AUSGANGSDOKUMENT ▸
------------------------------------

Als jungen Mann zog es ihn zu den „Modernen“ und er bejubelte deren Vorreiter. Mit den Jahren wand er sich jedoch immer mehr von dieser Stilrichtung ab. Zuviel Überheblichkeit und Effekthascherei war seiner Ansicht nach darin enthalten. Mehr und mehr rückten für ihn Deutsche Romantiker in den Vordergrund. weniger ihrer Ideologie wegen, als durch ihr handwerkliches Können. Und obwohl er kein Kopist ist, nie einer werden wird und nie die grossen Meister nachzuahmen versuchte, ist es ihm gelungen, mit seinem eigenen Stil ebenbürtige Werke zu gestalten.
Neben der Ausstellung 1991 im Webereimuseum in Schmiedrued, ist dies die zweite Präsentation seines Schaffens.

------------------------------------

GESPEICHERTE DATEN ▸
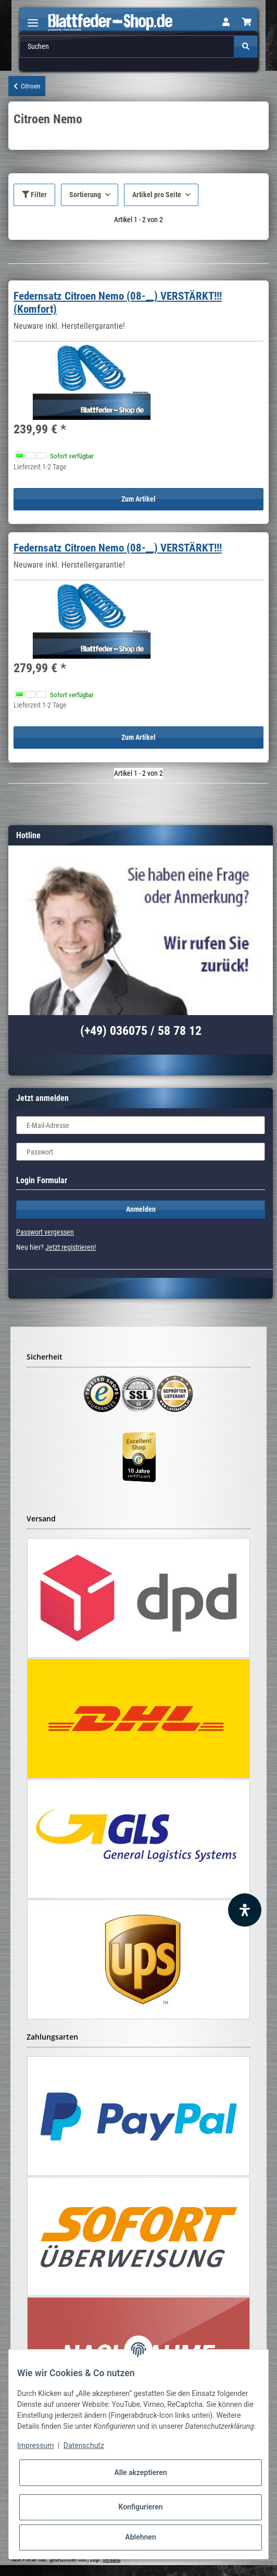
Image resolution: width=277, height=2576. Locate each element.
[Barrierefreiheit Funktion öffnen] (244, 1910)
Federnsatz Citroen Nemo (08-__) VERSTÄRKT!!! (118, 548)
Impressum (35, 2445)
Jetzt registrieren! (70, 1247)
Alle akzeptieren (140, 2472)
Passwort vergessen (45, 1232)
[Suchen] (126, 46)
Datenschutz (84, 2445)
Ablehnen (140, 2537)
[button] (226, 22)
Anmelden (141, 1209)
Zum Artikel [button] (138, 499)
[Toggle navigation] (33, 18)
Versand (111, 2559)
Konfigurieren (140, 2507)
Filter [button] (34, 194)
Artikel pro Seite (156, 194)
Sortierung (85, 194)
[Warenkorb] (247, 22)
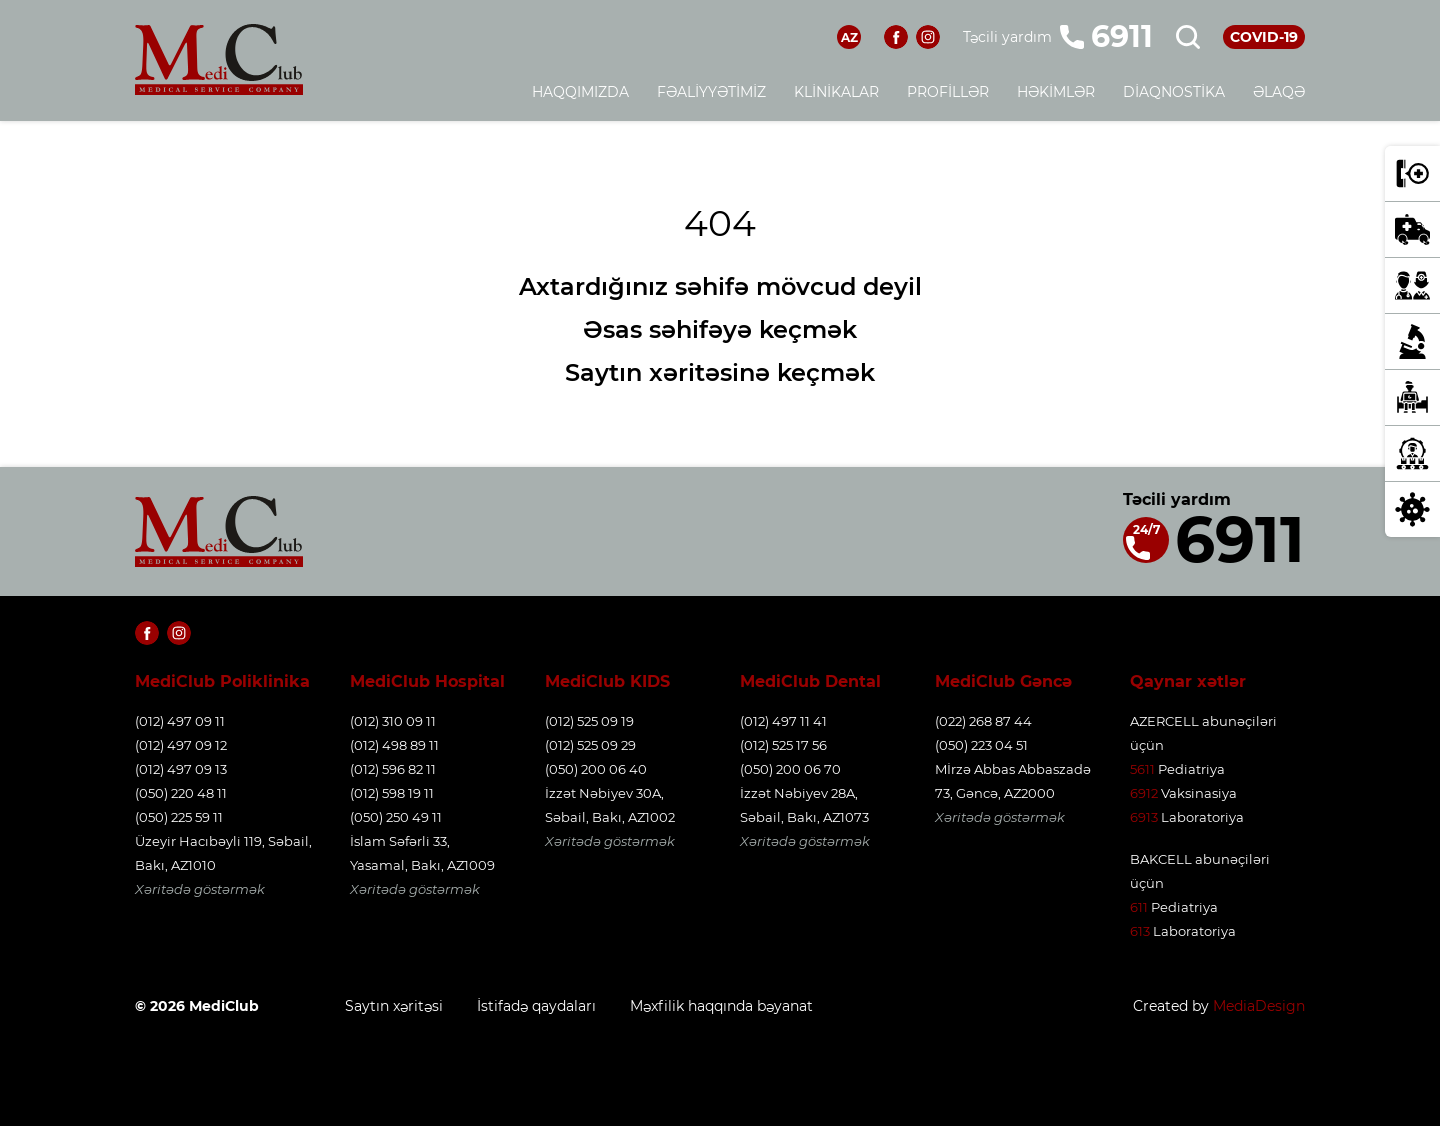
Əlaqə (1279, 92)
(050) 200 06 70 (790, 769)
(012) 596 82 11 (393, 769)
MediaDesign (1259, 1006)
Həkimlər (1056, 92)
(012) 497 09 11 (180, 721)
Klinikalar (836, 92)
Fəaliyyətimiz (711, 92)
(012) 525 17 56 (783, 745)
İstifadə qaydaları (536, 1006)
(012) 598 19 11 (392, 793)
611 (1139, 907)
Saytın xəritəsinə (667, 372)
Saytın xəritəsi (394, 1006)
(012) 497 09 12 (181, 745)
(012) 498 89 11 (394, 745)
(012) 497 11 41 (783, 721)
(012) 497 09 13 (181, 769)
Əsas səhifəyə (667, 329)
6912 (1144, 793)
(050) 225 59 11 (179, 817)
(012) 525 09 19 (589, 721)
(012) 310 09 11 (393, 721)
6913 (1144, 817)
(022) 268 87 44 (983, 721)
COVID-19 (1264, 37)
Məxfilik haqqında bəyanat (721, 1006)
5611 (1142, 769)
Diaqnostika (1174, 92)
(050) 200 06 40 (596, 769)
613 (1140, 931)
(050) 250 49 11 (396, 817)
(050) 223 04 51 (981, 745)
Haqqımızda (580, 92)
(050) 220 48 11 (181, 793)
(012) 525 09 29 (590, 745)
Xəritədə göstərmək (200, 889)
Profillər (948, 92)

------------------------------------

AUFGABEN ▸
#1 Fassen Sie das Ausgangsdokument in zwei Sätzen zusammen.
#2 Schreiben Sie die Passage aus dem Ausgangsdokument, die bei „Als jungen Mann“ beginnt und bei „Präsentation seines Schaffens.“ endet, neu und ersetzen Sie dabei „handwerkliches Können“ durch „technisches Können“.

VOLLSTÄNDIGE ANTWORTEN ▸
#1 Als junger Mann begeisterte er sich für die „Modernen“, wandte sich aber mit den Jahren von dieser Stilrichtung ab, weil er darin zu viel Überheblichkeit und Effekthascherei sah, und stellte stattdessen die deutschen Romantiker wegen ihres handwerklichen Könnens in den Vordergrund. Ohne Kopist zu sein, hat er mit seinem eigenen Stil ebenbürtige Werke geschaffen, und nach der Ausstellung 1991 im Webereimuseum in Schmiedrued ist dies die zweite Präsentation seines Schaffens.

#2
Als jungen Mann zog es ihn zu den „Modernen“ und er bejubelte deren Vorreiter. Mit den Jahren wand er sich jedoch immer mehr von dieser Stilrichtung ab. Zuviel Überheblichkeit und Effekthascherei war seiner Ansicht nach darin enthalten. Mehr und mehr rückten für ihn Deutsche Romantiker in den Vordergrund. weniger ihrer Ideologie wegen, als durch ihr technisches Können. Und obwohl er kein Kopist ist, nie einer werden wird und nie die grossen Meister nachzuahmen versuchte, ist es ihm gelungen, mit seinem eigenen Stil ebenbürtige Werke zu gestalten.
Neben der Ausstellung 1991 im Webereimuseum in Schmiedrued, ist dies die zweite Präsentation seines Schaffens.